**Data for analysis**:
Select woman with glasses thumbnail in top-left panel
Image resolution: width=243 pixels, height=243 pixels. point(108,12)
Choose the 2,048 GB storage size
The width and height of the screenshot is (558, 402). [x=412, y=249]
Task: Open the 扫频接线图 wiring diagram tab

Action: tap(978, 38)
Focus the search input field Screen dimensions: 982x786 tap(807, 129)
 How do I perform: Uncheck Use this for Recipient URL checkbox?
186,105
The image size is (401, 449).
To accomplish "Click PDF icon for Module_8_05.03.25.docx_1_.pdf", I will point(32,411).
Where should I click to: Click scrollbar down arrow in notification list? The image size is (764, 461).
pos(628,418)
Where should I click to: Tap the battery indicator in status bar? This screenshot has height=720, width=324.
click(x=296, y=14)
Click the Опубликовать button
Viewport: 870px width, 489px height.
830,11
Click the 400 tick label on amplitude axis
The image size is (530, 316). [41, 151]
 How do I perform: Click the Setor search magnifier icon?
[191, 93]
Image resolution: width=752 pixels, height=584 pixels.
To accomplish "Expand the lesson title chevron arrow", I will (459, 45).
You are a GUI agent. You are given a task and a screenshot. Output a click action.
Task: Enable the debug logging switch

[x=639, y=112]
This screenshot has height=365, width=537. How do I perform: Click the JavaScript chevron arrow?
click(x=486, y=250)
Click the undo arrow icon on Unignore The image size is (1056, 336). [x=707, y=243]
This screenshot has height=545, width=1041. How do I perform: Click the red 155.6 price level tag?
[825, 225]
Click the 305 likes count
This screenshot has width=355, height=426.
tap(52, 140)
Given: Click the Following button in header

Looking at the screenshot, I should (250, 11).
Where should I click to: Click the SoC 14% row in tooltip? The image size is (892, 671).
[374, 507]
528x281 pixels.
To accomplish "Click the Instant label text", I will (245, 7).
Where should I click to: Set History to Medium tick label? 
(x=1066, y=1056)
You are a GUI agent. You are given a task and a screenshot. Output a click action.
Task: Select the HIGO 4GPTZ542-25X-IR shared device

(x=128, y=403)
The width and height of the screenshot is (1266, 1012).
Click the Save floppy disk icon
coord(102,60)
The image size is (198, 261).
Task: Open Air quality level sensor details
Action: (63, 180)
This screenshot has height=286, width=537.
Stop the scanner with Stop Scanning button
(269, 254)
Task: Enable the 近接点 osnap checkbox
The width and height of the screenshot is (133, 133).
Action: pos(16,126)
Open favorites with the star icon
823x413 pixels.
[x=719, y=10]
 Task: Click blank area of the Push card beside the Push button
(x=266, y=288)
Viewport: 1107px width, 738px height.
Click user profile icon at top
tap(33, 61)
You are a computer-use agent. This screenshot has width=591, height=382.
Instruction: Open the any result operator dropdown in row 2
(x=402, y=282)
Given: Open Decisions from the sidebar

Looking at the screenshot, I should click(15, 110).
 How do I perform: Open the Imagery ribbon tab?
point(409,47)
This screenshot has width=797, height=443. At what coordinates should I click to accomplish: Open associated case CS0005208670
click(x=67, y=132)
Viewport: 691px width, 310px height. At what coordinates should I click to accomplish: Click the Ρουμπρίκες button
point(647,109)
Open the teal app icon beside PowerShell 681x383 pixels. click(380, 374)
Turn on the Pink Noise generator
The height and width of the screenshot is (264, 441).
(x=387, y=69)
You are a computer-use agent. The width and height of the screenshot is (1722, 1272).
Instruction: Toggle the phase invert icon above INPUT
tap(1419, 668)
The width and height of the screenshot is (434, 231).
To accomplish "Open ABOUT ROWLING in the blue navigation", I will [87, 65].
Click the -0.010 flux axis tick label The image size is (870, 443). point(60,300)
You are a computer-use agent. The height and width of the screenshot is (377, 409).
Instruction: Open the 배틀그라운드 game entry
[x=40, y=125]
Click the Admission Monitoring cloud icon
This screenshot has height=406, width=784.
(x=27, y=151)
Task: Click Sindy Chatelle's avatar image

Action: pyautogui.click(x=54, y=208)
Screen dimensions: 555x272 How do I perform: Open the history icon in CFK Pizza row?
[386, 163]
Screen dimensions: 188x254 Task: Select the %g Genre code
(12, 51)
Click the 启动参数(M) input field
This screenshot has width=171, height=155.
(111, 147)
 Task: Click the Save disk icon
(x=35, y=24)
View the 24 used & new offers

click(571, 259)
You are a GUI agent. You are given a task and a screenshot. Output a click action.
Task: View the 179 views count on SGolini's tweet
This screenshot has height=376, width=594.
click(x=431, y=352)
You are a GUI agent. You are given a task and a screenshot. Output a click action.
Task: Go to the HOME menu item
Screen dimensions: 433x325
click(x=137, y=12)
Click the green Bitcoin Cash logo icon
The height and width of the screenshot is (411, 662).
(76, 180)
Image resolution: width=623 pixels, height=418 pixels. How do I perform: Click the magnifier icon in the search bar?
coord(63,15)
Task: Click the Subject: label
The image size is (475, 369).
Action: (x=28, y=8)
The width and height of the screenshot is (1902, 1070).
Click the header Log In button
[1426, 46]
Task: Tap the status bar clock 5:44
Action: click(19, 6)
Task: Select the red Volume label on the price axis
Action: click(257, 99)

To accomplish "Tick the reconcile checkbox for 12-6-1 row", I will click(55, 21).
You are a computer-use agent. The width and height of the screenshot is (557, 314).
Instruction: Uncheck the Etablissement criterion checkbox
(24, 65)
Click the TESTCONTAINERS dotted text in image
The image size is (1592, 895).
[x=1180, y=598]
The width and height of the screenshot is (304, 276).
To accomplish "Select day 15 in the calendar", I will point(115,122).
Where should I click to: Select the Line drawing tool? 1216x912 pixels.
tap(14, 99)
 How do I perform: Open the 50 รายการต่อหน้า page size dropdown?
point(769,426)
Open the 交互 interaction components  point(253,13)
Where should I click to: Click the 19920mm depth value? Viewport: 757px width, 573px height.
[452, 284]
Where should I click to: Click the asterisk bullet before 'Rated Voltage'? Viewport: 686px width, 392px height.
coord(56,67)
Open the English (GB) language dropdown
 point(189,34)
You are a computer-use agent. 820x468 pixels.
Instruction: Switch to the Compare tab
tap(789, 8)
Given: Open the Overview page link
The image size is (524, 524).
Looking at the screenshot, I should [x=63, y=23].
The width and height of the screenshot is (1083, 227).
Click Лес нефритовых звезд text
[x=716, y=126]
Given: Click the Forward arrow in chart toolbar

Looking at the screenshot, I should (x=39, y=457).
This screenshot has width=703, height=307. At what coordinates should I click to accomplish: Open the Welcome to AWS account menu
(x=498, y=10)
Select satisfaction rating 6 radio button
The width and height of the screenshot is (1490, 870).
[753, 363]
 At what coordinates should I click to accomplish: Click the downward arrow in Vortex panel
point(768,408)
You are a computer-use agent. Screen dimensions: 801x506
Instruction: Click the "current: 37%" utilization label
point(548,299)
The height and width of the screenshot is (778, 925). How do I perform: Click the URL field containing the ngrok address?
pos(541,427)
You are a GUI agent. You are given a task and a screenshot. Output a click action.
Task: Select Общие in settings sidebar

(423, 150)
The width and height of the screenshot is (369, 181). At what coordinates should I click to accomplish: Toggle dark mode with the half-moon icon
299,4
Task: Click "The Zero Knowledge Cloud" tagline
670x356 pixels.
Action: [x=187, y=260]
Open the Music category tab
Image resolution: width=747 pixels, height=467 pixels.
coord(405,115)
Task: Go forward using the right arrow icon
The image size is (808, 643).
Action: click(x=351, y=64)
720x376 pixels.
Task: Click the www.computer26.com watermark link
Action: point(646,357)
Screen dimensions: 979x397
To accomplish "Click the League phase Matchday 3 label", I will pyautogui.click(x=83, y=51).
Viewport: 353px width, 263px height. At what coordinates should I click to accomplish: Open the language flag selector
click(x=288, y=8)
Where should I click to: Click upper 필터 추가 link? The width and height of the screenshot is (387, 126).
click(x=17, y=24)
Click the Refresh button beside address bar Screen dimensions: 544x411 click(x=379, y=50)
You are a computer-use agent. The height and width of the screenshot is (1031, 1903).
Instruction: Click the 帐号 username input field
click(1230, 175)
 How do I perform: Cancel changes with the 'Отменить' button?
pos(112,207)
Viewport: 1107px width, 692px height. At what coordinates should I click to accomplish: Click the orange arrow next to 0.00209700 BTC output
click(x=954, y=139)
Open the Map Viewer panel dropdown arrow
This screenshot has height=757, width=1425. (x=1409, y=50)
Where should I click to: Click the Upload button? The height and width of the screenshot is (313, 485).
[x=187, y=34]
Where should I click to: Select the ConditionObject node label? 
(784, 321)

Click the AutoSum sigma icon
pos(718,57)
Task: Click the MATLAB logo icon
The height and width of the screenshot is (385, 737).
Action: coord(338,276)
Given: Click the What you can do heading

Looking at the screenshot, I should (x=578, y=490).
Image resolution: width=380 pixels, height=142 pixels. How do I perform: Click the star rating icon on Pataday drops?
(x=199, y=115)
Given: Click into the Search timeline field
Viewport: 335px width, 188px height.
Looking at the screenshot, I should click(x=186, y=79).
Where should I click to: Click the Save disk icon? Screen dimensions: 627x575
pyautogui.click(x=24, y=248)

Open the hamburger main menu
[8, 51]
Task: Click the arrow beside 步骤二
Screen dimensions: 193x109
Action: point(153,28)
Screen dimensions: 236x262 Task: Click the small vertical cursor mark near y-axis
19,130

**Task to complete**: Scan the records above, then copy out each line that mentions "logo".

**Answer section**:
Click the green Bitcoin Cash logo icon
Task: Click the MATLAB logo icon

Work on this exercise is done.